In October 1903, he married Anna Wichmann in London, England.

== Career ==
In 1898, Furniss joined the U.S. Consular Service when he was appointed as consul to Bahia, Brazil. He worked as a physician and surgeon in Indianapolis before his appointment. He worked as a physician and surgeon in Indianapolis before his appointment. He stayed in the Consular Service for seven years. The Consular Service was part of the Department of State before 1924. They collected information for decision-makers and garnered support for U.S. policies. While in Brazil, Furniss contracted numerous illnesses that affected his health for the rest of his life.

In 1905, Theodore Roosevelt appointed him as ambassador to Haiti. The position was formally titled Envoy Extraordinary and Minister Plenipotentiary. It wouldn't be promoted to an ambassadorship until 1943. Furniss promoted American economic interests in Haiti while opposing U.S. imperialistic designs to take control of the country. Furniss resigned in 1913, as is customary with the change of administration.

Furniss was one of the first African American men to be appointed as diplomatic envoy that had previously worked in a foreign service position. The New York Times reported on his work in Haiti in 1909. In 1909, Harry Johnston complimented Furniss and his ability to work with the "rotten" Haitian government in a letter to Roosevelt. Furniss was succeeded as ambassador to Haiti by Madison Roswell Smith in 1913.

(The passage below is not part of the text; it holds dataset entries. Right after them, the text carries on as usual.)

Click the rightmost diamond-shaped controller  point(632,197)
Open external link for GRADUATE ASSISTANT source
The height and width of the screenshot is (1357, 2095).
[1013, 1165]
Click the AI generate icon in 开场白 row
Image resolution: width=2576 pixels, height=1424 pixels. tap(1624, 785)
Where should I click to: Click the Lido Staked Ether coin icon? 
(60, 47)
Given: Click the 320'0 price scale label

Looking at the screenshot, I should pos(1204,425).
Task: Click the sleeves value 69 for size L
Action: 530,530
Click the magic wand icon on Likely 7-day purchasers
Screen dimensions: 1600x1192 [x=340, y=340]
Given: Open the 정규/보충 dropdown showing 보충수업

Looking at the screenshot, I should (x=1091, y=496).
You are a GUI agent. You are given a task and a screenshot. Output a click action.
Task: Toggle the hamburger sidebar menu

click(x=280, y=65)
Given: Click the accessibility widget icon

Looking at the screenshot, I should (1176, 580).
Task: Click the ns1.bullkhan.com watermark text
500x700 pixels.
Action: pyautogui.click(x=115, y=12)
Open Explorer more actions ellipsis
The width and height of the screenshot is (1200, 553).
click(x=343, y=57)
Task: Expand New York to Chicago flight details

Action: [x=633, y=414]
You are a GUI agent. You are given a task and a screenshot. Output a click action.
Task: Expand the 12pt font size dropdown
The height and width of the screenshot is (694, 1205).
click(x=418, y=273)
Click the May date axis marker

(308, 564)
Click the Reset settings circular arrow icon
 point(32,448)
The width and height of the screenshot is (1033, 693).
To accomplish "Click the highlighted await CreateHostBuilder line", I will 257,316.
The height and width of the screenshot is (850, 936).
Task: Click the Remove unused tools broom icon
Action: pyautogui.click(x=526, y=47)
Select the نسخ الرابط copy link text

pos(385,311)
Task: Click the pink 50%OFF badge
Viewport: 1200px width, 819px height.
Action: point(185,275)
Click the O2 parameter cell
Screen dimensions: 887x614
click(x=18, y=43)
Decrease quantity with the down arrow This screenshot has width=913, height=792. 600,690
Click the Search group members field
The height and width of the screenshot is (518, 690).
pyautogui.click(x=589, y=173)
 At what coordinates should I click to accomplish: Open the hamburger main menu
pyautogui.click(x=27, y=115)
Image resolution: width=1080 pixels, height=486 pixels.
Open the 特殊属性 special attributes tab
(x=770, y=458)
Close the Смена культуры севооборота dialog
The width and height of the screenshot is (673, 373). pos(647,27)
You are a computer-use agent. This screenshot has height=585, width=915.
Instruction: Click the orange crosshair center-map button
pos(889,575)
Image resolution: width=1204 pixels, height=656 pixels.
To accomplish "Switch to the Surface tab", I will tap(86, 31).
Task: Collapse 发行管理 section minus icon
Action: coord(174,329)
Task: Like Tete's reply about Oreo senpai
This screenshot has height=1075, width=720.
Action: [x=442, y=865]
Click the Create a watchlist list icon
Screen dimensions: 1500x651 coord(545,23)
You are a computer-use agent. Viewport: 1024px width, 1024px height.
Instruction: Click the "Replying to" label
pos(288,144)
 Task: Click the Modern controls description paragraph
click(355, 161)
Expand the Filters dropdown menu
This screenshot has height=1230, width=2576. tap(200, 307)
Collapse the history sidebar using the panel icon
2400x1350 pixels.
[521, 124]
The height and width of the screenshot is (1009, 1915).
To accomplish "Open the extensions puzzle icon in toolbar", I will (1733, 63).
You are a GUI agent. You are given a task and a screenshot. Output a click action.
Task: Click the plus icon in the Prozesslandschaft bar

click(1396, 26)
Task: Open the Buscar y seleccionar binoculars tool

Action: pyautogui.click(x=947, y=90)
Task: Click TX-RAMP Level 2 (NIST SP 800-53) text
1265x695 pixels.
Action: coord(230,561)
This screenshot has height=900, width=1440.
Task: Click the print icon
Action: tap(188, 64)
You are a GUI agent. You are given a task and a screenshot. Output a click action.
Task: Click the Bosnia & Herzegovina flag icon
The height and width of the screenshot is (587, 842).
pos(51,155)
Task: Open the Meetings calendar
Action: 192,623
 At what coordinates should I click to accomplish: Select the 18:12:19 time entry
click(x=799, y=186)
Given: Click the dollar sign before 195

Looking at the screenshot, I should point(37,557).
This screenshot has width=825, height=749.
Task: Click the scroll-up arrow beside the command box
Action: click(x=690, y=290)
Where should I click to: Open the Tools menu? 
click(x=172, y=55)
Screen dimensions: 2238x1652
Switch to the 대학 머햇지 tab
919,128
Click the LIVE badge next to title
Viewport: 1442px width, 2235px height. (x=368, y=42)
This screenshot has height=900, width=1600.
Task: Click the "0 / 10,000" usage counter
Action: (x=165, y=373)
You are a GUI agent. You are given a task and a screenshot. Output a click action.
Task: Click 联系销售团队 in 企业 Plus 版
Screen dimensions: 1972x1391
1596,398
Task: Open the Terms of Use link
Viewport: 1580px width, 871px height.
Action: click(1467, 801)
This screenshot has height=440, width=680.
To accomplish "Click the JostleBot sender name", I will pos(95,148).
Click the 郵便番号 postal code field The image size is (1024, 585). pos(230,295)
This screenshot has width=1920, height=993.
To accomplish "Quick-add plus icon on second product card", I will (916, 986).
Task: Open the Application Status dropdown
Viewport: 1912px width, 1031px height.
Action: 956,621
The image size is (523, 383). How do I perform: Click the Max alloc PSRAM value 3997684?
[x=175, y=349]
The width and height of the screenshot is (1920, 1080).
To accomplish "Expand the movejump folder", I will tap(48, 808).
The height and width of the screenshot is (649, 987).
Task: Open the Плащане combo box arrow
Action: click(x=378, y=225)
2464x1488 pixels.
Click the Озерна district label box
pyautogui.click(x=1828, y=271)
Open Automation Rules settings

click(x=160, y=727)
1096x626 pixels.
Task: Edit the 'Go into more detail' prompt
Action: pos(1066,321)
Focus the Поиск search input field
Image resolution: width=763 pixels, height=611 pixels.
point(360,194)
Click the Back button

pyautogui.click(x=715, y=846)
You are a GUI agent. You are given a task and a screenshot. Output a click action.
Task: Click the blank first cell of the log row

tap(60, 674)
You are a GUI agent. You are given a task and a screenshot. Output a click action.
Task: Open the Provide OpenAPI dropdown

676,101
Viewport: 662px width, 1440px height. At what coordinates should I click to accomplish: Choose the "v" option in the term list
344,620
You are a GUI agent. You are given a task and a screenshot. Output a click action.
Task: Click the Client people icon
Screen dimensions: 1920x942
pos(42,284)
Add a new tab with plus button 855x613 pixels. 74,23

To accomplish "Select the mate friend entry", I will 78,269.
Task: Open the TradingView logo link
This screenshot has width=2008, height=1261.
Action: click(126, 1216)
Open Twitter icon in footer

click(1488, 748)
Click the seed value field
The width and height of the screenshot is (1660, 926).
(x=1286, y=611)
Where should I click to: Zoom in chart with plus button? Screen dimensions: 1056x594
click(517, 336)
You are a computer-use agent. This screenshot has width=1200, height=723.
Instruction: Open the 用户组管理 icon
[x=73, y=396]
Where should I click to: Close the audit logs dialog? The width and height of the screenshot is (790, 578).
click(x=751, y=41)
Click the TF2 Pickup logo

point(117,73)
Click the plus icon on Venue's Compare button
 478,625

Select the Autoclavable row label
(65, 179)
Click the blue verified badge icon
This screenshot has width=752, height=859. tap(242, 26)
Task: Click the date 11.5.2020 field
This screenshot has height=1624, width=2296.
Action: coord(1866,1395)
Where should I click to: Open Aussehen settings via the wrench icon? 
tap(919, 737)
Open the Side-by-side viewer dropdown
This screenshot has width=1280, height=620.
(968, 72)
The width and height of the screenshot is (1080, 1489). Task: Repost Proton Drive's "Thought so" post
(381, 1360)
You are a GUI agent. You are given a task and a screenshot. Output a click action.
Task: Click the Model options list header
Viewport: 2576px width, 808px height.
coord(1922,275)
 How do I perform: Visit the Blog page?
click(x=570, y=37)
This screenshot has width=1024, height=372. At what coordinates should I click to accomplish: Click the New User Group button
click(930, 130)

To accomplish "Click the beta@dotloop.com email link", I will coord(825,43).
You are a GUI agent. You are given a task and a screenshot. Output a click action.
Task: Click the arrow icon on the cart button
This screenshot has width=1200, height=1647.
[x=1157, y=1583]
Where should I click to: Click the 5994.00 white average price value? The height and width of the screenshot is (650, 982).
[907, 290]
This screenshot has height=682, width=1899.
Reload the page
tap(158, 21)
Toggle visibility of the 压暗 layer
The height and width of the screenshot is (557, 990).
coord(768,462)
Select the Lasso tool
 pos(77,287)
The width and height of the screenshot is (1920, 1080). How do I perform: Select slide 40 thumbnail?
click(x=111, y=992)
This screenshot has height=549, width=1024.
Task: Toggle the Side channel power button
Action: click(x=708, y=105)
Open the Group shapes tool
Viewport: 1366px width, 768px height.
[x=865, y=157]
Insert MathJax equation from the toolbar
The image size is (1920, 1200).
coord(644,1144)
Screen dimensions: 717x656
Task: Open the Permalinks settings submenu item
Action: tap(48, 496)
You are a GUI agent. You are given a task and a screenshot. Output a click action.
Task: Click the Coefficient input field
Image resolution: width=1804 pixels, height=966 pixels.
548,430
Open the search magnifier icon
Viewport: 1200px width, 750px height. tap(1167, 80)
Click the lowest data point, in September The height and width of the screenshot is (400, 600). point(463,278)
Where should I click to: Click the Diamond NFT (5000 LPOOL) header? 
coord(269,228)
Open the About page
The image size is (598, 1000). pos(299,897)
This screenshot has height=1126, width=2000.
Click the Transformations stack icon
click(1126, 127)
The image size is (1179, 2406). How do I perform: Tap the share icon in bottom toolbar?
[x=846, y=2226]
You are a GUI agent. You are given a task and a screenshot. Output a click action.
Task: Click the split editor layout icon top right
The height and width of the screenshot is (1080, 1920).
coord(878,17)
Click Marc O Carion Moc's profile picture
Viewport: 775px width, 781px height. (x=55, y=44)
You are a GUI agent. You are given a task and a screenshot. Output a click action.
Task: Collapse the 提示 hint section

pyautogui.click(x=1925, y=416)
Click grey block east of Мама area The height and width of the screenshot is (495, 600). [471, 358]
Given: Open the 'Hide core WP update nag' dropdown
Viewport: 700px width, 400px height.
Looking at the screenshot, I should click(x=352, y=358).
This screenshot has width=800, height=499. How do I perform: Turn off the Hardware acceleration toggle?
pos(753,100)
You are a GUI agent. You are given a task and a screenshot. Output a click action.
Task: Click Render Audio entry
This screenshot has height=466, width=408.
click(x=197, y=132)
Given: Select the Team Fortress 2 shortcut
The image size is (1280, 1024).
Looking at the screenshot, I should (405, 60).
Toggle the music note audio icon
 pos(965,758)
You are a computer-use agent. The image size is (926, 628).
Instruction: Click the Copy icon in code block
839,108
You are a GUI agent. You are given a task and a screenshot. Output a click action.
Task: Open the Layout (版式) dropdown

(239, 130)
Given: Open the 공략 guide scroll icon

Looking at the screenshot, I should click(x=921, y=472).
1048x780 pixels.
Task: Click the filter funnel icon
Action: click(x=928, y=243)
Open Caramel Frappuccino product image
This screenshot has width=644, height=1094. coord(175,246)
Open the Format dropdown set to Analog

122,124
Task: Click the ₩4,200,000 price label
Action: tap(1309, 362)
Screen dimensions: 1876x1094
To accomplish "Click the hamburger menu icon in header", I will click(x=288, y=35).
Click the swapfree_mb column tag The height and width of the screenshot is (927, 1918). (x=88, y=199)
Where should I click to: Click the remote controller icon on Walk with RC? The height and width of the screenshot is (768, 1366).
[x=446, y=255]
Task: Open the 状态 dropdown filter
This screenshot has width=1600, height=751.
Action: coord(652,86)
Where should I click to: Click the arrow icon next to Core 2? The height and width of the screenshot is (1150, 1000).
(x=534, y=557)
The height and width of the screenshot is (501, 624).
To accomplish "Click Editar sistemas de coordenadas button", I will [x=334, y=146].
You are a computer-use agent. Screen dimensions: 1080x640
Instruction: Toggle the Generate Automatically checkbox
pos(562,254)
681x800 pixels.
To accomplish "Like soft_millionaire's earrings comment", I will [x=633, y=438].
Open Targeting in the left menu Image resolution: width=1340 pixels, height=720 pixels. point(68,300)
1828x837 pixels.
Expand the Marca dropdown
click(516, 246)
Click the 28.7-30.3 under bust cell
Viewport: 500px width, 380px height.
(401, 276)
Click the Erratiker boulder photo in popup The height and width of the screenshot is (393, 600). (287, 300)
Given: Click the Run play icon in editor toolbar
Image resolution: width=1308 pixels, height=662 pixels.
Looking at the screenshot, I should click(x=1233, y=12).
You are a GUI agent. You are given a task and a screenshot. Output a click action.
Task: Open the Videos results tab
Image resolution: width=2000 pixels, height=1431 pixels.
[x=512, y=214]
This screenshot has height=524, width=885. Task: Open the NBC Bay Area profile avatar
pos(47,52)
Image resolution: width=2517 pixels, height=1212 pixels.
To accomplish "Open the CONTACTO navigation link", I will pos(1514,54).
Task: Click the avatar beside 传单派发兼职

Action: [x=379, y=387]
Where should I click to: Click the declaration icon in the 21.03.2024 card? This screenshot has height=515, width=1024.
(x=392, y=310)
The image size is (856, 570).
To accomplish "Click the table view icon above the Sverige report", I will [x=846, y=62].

== Later life and legacy ==
After leaving Haiti with his family, he settled in West Hartford, Connecticut. Furniss lived as a white man upon leaving the consular service. His granddaughter expressed surprise upon learning that he was African American when she was forty years old.

A 1908 photographic display by Cyrus Field Adams for the president and vice-president of the time included Furniss along with other prominent African American officials in U.S. government posts. Various diplomatic papers and medical writings of his are extant.

His brother Sumner also became a doctor, was involved in Indianapolis politics, and a leader for African American causes.